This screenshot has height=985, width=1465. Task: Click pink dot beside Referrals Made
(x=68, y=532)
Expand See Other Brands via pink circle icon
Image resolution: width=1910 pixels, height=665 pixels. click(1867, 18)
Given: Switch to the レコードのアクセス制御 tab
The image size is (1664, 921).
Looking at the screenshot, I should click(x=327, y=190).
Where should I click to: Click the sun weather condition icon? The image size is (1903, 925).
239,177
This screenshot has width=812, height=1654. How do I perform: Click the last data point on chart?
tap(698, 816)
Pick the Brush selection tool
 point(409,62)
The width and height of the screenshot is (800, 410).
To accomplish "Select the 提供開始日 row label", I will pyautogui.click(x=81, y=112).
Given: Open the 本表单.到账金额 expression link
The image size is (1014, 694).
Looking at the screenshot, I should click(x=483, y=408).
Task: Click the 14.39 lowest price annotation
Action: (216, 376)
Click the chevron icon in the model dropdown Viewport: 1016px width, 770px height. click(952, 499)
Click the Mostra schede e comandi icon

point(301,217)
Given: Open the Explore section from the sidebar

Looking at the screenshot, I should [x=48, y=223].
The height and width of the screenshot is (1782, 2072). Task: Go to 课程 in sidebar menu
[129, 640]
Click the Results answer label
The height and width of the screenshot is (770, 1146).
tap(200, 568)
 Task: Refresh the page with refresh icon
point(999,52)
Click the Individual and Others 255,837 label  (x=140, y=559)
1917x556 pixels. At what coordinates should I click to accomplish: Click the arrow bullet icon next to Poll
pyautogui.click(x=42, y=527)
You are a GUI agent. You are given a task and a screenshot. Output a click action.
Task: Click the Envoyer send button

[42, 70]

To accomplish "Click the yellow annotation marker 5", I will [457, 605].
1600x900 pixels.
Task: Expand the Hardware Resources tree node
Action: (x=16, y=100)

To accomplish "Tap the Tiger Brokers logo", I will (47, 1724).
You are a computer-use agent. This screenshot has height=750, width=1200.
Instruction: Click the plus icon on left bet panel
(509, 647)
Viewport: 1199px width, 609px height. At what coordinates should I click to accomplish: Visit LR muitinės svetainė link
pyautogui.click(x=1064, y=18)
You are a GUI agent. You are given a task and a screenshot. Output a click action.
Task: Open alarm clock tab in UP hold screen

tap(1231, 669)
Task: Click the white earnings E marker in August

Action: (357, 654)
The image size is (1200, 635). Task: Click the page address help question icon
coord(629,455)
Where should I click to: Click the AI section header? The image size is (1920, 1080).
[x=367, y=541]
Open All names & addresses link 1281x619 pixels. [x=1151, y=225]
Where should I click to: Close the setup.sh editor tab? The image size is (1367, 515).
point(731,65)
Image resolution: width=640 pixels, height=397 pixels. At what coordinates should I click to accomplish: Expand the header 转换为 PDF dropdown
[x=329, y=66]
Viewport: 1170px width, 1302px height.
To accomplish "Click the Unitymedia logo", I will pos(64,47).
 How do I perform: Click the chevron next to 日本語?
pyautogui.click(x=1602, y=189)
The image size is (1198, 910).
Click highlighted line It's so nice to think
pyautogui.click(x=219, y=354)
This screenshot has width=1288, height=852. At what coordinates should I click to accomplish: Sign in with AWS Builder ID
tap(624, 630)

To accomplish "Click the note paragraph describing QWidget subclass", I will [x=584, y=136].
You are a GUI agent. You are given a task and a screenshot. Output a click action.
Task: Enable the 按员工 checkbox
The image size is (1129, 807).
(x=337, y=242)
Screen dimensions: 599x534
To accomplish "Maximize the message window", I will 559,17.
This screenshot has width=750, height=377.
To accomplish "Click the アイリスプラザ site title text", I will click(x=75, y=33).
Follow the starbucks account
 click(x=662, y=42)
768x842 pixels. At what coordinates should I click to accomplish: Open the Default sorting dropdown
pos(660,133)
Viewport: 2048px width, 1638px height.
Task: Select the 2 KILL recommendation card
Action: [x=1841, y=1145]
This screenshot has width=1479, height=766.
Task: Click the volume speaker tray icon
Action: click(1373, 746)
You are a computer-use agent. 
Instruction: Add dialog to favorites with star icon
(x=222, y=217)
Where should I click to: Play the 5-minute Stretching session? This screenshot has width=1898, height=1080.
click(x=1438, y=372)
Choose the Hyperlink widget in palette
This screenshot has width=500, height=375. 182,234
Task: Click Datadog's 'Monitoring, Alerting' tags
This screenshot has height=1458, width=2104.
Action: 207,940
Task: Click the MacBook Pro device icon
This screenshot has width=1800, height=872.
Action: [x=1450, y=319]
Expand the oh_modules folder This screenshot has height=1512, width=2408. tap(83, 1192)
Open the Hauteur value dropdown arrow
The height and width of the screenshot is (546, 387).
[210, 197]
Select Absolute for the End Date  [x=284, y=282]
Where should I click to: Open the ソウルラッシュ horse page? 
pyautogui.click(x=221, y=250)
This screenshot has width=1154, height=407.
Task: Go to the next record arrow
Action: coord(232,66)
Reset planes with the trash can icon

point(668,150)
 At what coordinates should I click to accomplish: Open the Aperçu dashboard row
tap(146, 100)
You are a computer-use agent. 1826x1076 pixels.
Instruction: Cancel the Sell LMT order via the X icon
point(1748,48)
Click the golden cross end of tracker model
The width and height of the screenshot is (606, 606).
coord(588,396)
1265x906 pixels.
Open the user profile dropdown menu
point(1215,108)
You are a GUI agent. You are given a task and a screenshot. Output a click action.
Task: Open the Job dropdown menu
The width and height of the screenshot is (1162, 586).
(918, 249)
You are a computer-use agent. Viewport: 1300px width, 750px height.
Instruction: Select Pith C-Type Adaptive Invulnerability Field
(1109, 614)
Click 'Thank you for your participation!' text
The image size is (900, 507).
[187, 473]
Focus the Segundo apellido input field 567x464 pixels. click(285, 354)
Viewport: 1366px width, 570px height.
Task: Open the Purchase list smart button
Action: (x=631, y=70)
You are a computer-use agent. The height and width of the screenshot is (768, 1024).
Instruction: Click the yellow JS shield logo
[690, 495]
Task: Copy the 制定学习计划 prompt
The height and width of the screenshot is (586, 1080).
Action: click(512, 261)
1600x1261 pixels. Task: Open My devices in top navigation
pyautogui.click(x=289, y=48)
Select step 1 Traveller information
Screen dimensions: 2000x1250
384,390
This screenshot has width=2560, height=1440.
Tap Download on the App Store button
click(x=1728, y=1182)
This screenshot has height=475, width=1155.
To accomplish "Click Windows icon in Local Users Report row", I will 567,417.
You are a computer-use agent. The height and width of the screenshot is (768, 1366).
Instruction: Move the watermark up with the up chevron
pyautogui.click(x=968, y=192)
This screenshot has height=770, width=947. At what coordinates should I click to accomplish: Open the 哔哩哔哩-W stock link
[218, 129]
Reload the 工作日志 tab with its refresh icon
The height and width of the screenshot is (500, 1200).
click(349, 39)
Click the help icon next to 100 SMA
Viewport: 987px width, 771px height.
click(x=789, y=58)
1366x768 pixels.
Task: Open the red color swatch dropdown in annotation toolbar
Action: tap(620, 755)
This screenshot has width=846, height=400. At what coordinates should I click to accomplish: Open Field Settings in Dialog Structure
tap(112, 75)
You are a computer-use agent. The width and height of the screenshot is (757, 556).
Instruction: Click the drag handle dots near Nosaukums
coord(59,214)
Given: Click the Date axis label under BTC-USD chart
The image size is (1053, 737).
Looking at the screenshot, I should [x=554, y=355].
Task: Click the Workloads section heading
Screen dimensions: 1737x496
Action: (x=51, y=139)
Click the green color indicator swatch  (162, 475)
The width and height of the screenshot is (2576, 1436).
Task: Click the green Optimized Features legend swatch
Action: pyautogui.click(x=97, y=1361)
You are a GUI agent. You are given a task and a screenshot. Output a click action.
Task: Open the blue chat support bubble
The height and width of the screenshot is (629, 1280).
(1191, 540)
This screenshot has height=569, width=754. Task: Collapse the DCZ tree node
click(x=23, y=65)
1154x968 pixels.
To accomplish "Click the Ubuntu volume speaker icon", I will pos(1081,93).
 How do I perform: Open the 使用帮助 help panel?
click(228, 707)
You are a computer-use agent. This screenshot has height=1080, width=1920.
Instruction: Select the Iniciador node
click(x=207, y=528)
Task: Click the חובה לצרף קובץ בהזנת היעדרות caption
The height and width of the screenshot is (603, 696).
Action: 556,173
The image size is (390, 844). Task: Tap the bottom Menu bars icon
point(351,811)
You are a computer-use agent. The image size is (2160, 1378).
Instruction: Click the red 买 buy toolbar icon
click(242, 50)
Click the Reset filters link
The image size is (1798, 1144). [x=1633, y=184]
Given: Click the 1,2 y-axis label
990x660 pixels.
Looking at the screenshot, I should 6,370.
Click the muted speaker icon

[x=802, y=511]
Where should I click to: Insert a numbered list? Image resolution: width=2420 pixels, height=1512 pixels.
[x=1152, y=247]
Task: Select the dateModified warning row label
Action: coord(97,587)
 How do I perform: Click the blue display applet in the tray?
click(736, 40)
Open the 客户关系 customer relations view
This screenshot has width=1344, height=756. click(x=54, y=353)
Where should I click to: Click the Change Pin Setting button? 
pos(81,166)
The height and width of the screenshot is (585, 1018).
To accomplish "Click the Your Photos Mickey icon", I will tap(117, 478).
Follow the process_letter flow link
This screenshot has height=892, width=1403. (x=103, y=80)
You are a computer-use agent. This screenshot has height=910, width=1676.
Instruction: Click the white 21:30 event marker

- - - - -

Copy the rows from the line with "1600x1261 pixels. Task: Open" to the line with "click(x=1728, y=1182)", replacing "My devices" with "My account" and changing nothing else.

**EXERCISE ANSWER**.
1600x1261 pixels. Task: Open My account in top navigation
pyautogui.click(x=289, y=48)
Select step 1 Traveller information
Screen dimensions: 2000x1250
384,390
This screenshot has width=2560, height=1440.
Tap Download on the App Store button
click(x=1728, y=1182)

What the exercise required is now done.